==== Provided records ====

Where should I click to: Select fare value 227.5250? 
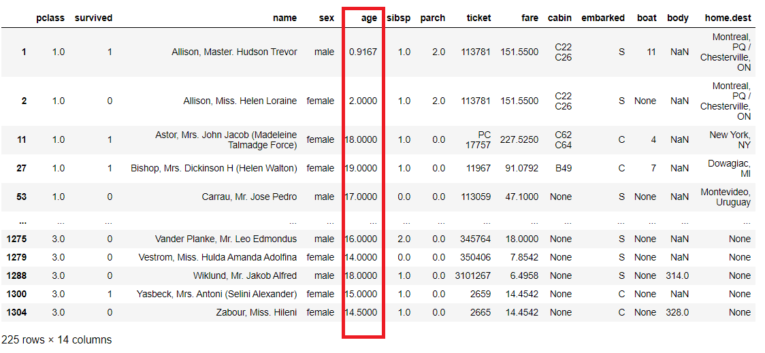(519, 139)
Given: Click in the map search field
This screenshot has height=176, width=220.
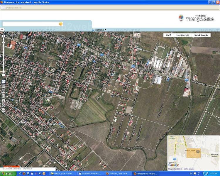Looking at the screenshot, I should [29, 24].
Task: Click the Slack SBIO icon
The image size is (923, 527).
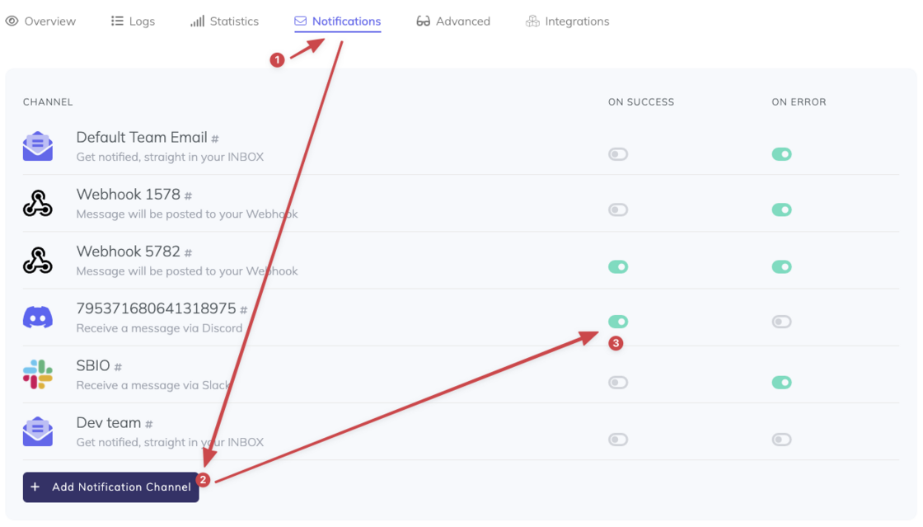Action: pyautogui.click(x=38, y=374)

====

**Exercise brief:**
Wherever a picture appears in the records, omit it, and transcribe everything else exactly.

**Your solution:**
Where should I click to: Select fare value 227.5250? 
(519, 139)
Given: Click in the map search field
This screenshot has height=176, width=220.
Looking at the screenshot, I should [29, 24].
Task: Click the Slack SBIO icon
The image size is (923, 527).
Action: pyautogui.click(x=38, y=374)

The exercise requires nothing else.